Exercise brief:
Pictures stay out of the copy. Transcribe exactly the lines from the line with "Where should I" through the final line of the records.

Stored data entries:
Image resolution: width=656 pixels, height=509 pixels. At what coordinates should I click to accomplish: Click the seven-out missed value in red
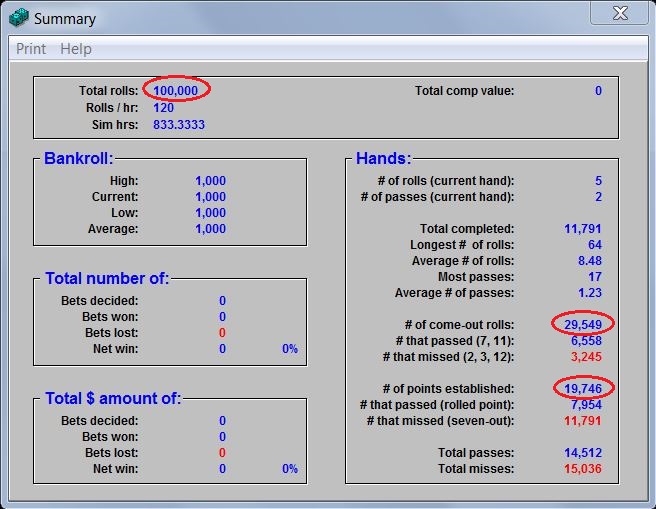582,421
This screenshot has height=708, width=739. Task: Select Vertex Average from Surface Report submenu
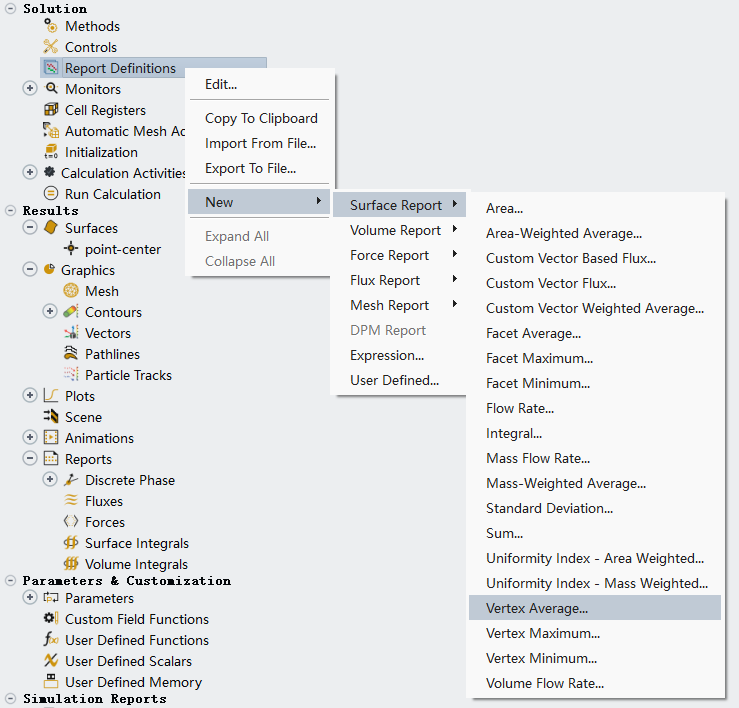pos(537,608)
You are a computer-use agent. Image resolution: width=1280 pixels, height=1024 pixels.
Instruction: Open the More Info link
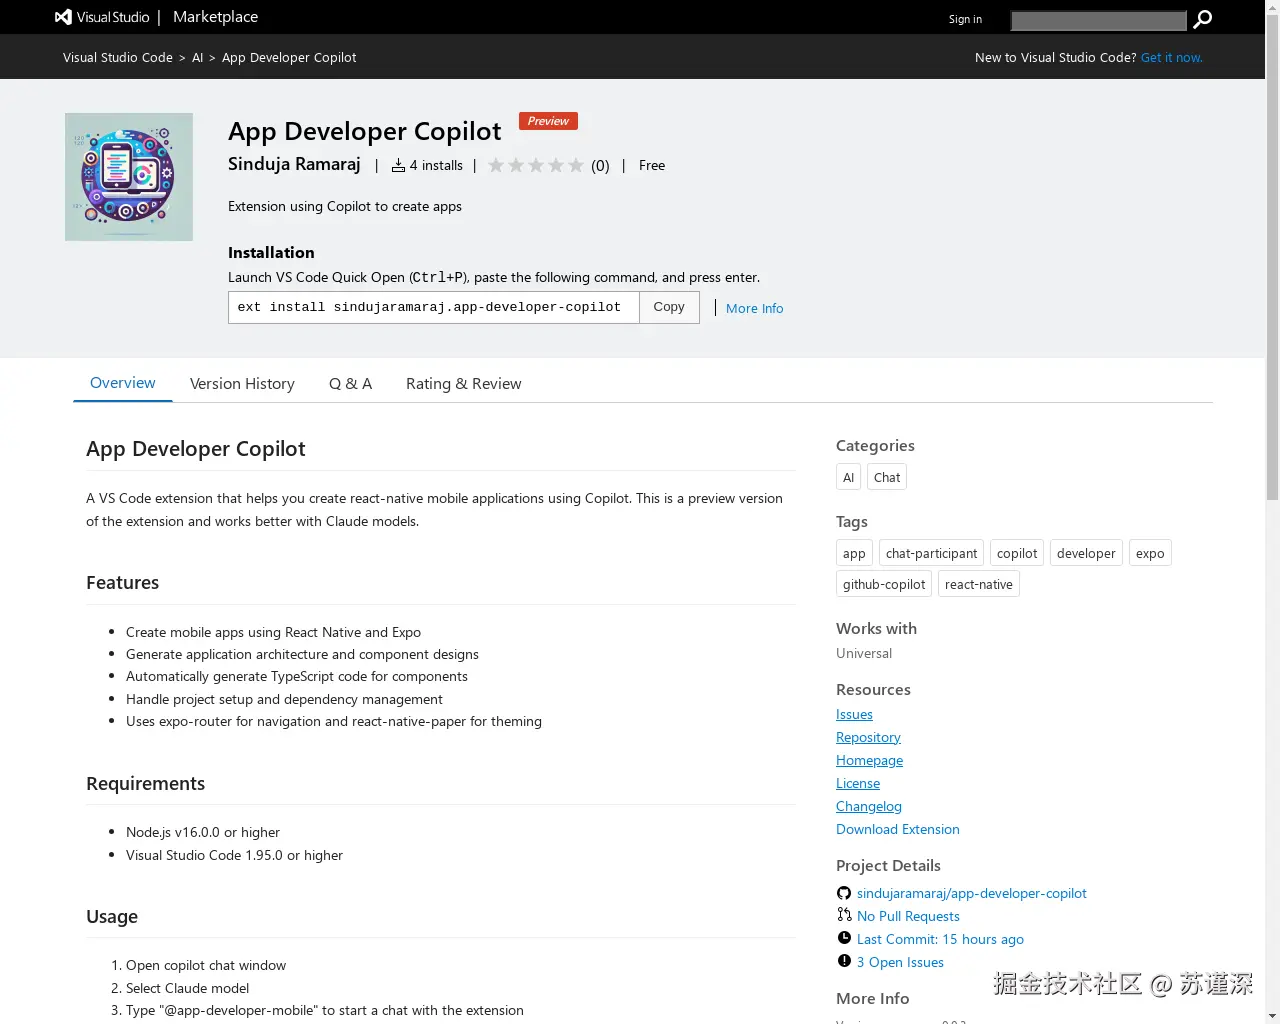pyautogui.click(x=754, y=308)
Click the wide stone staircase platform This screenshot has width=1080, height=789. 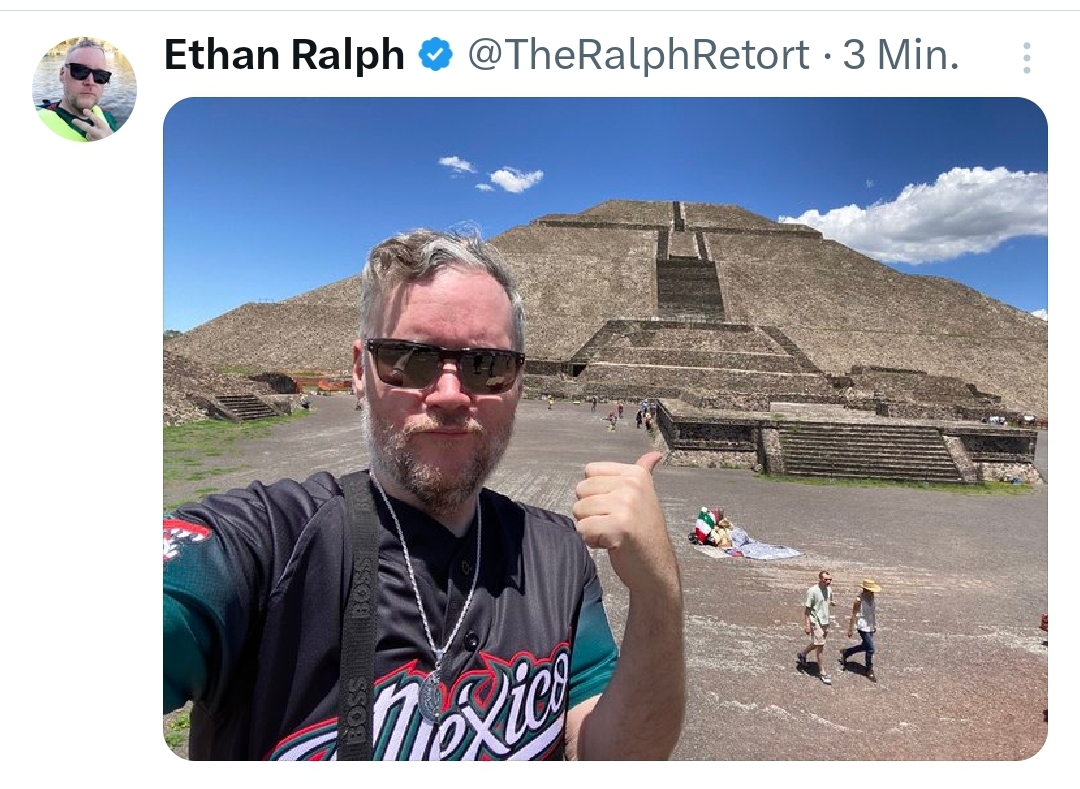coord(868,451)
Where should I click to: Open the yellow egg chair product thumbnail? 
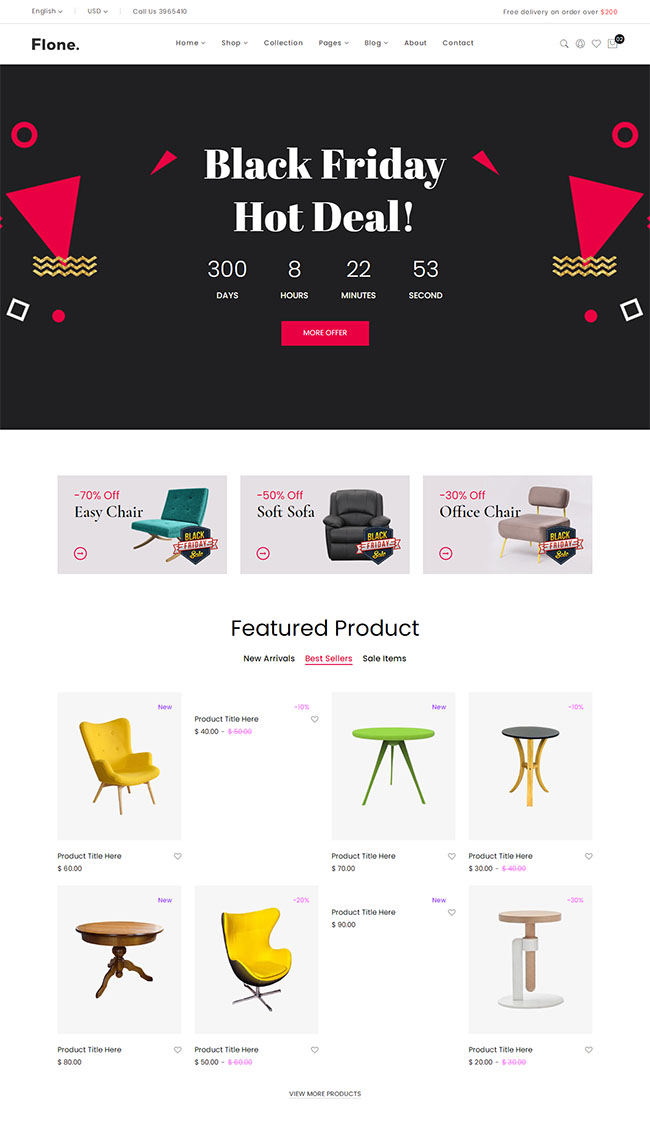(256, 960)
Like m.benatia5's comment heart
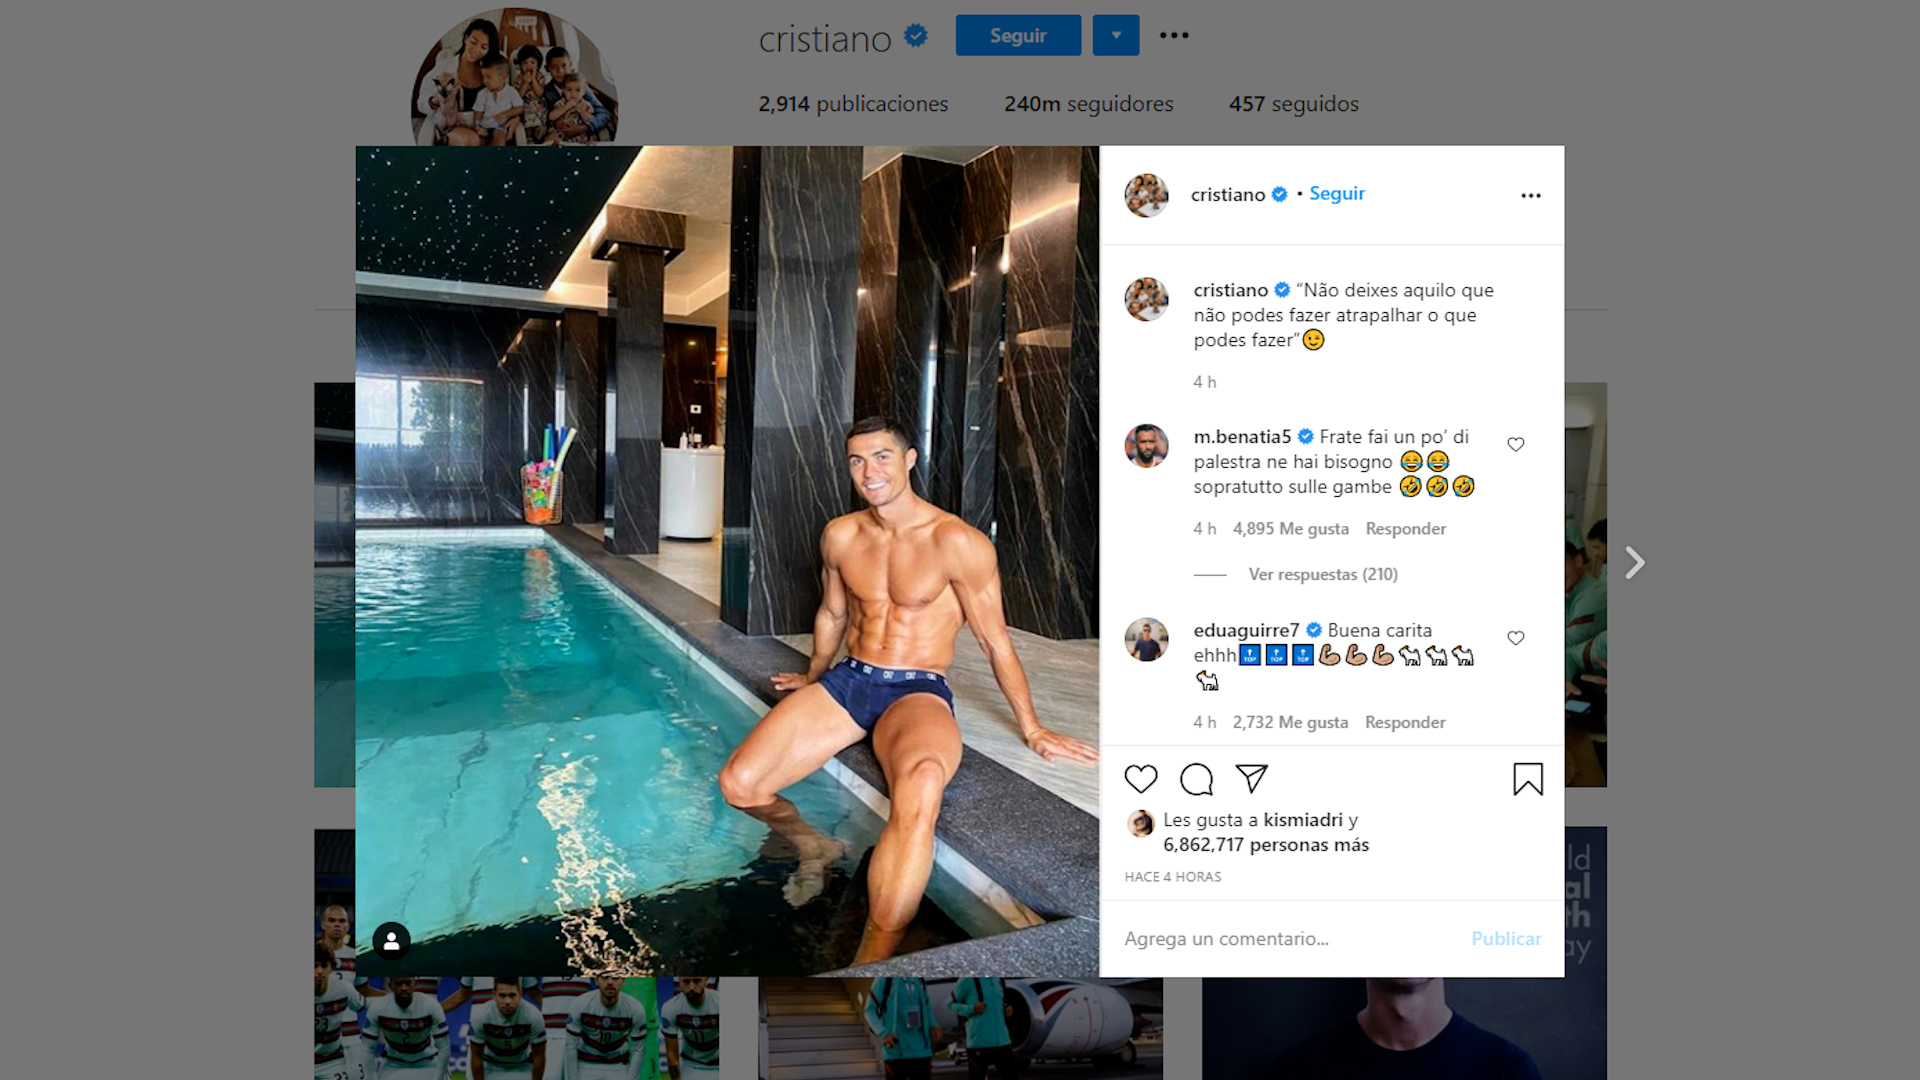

Answer:
Where should I click to: Open the yellow egg chair product thumbnail? 
(256, 960)
Like m.benatia5's comment heart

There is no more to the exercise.